HDFS utilizes a Zookeeper control machine to manage the data storage. Below is a list of specifications for a pilot machine:

For pilot deployments, you can start with 1U/machine and use the following recommendations:

Two quad core CPUs | 12 GB to 24 GB memory | Four to six disk drives of 2 terabyte (TB) capacity.

The minimum requirement for network is 1GigE all-to-all and can be easily achieved by connecting all of your nodes to a Gigabyte Ethernet switch. In order to use the spare socket for adding more CPUs in future, you can also consider using either a six or an eight core CPU.

For small to medium HBase clusters, provide each ZooKeeper server with around 1GB of RAM and, if possible, its own disk.

As you can see, Hadoop works best in a clustered environment. Below is a list of hardware requirements for production quality installations:

https://docs.hortonworks.com/HDPDocuments/HDP2/HDP-2.6.4/bk_cluster-planning/content/conclusion.html

Machine Type

Workload Pattern/ Cluster Type

Storage[1]

Processor (# of Cores)

Memory (GB)

Network

Slaves

Balanced workload

Twelve 2-3 TB disks

8

128-256

1 GB onboard, 2x10 GBE mezzanine/external

Compute-intensive workload

Twelve 1-2 TB disks

10

128-256

1 GB onboard, 2x10 GBE mezzanine/external

Storage-heavy workload

Twelve 4+ TB disks

8

128-256

1 GB onboard, 2x10 GBE mezzanine/external

NameNode

Balanced workload

Four or more 2-3 TB RAID 10 with spares

8

128-256

1 GB onboard, 2x10 GBE mezzanine/external

ResourceManager

Balanced workload

Four or more 2-3 TB RAID 10 with spares

8

128-256

1 GB onboard, 2x10 GBE mezzanine/external

Druid

Source: http://druid.io/docs/latest/configuration/production-cluster.html

Just like HDFS, Druid requires a number of nodes to run on a cluster. The linked source document defines a typical druid cluster, which contains Overlord, Coordinator and Zookeeper on a single node and nodes that respond to queries on separate machines, Historical, Broker and MiddleManager. The current reporting stack is being run on an AWS M5.4xlarge EC2 instance which contains 16 cores and 64GB of RAM attached to a 100GB EBS..

RDBMS

The relational database requires a much simpler hardware setup than HDFS and Druid because there’s no need to run management systems. The RDBMS should be run on a single machine that has specifications similar to the OpenLMIS implementation. Generally speaking, we would recommend a system with 12 cores and 24-32 GB of RAM to run the ETL processes and perform queries based on a flattened data model.
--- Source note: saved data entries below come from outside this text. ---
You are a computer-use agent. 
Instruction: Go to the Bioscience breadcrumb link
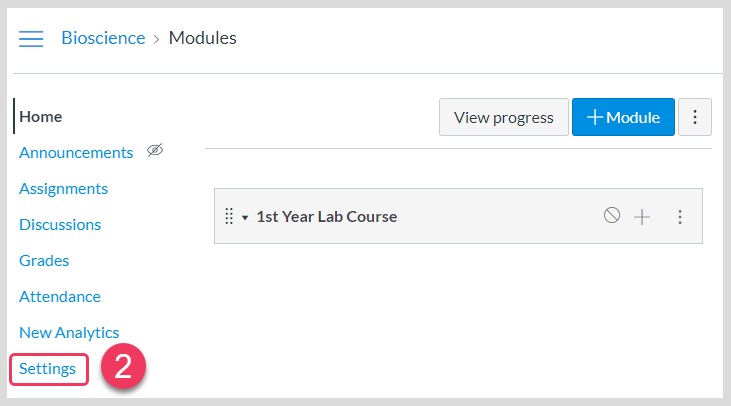point(103,38)
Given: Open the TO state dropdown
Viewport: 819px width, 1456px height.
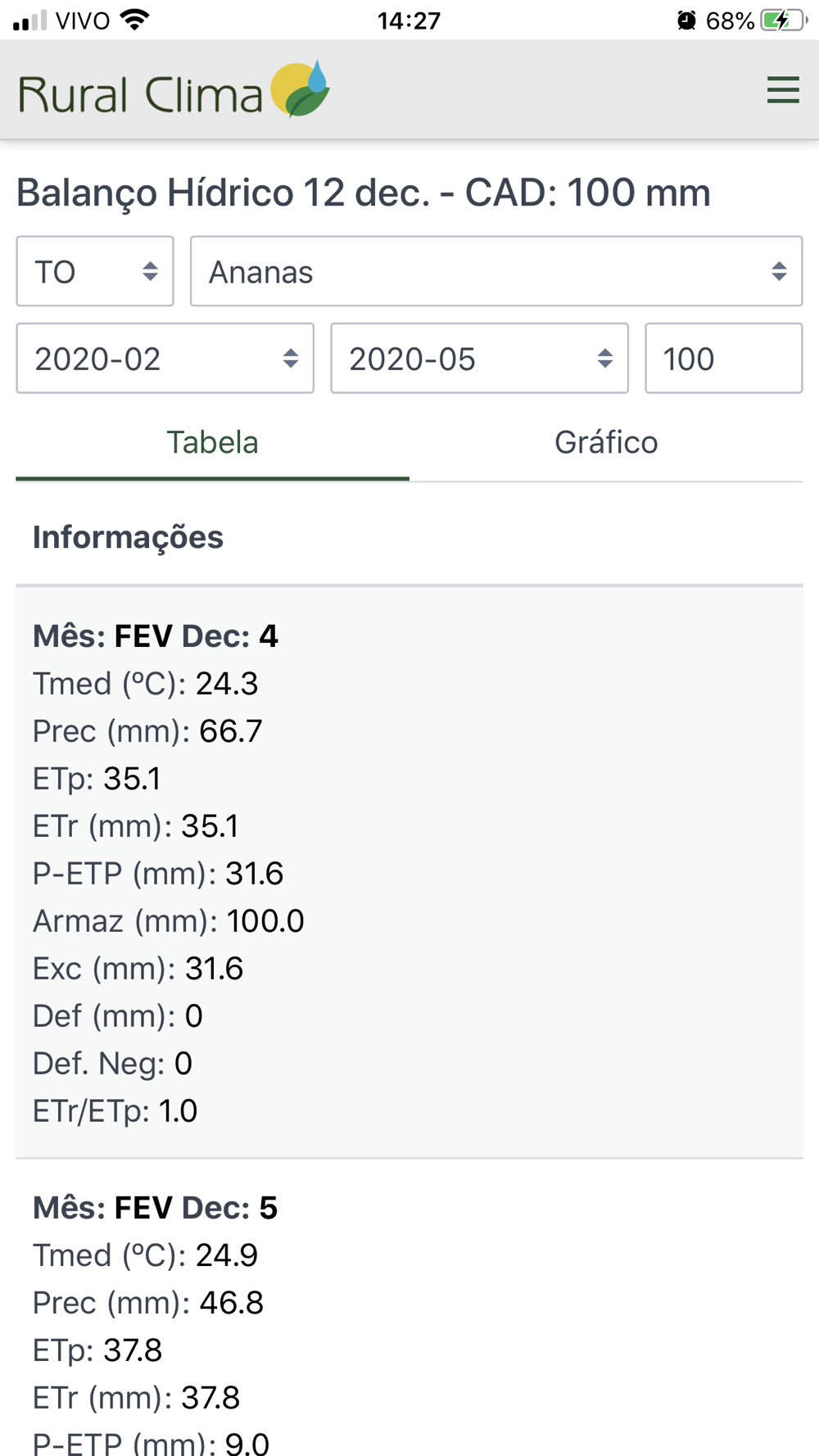Looking at the screenshot, I should [95, 271].
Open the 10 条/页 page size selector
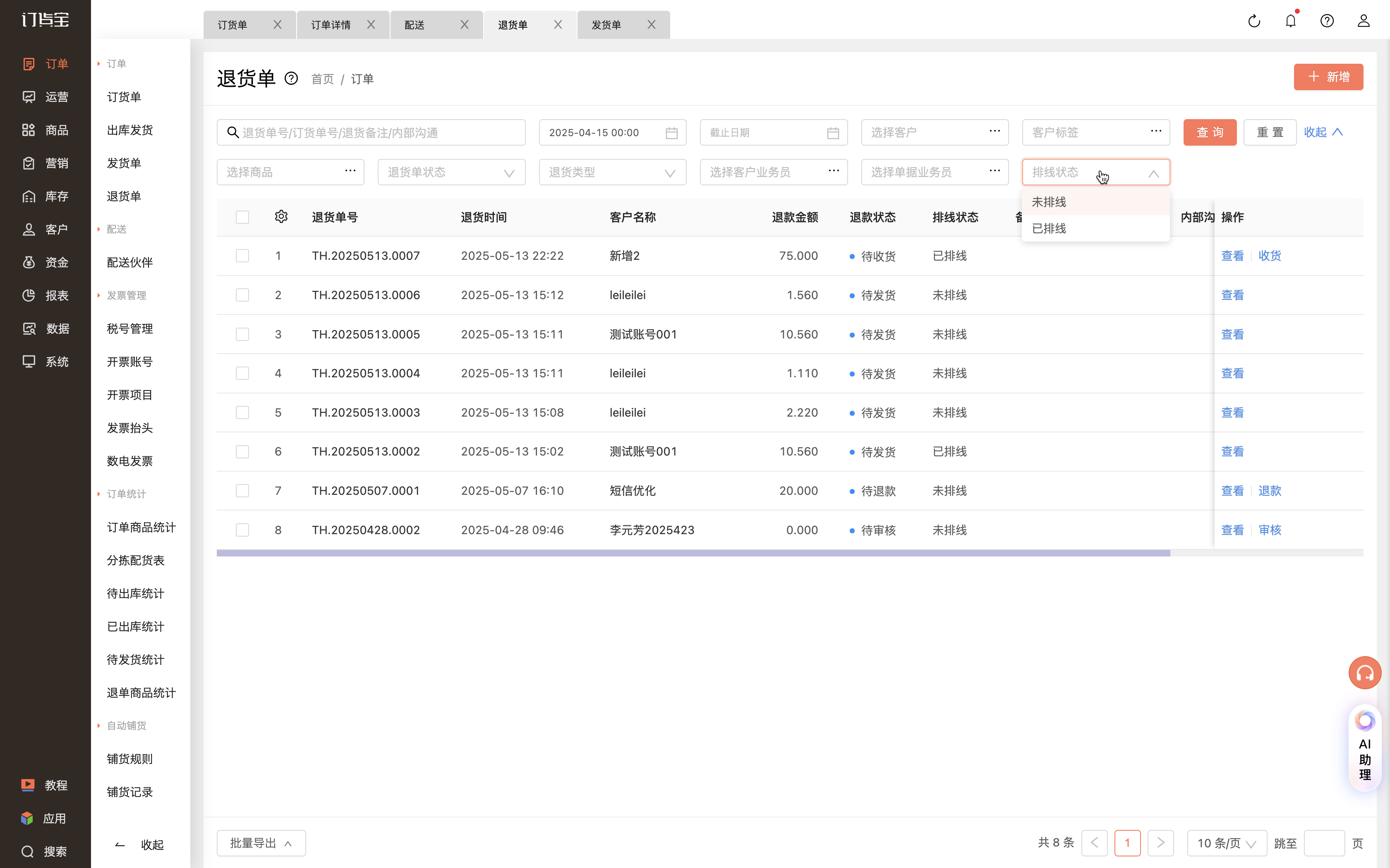The width and height of the screenshot is (1390, 868). tap(1227, 843)
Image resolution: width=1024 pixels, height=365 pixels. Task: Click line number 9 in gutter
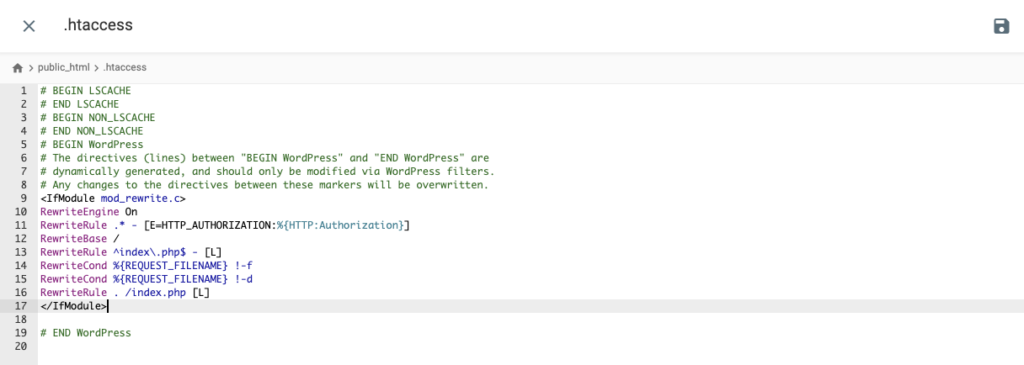point(24,198)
Assuming that we will ingest everything from OpenLMIS, will we need relationships? What is the impact on not having relationships in Superset?

The OpenLMIS architecture contains inherent business logic that needs to be replicated in the reporting system. The information is currently stored in microservices and will be extracted from NiFi. At this time, we do not know if ingesting all information into a single druid table is a viable approach to modeling the data in a performant way. We do recognize that there are inherent relationships between differing information in microservices, but need more information on the different database structures and reporting metrics when assessing the impact of having or not having the ability to create database relationships between multiple data sources from multiple microservices.

Is there a way to start small and gradually progress from PostgreSQL to a key/value datastore like Druid?

Yes, it would require us to reindex all of the historical data in PostgreSQL into Druid. This does not need to come from PostgreSQL, but could come from the source system if it’s still available.

Additionally, and more importantly, it would likely require us to rebuild and revalidate the indicator definitions and visualizations in Superset. Depending upon the level of complexity of the indicator definitions, this could be a very resource-intensive process. The current DISC indicators are fairly complex, and this is not a trivial effort.

We would need to evaluate the particular use case to determine whether it’s more efficient to invest the resources up front into building out the stack in Druid versus rebuilding at a later date.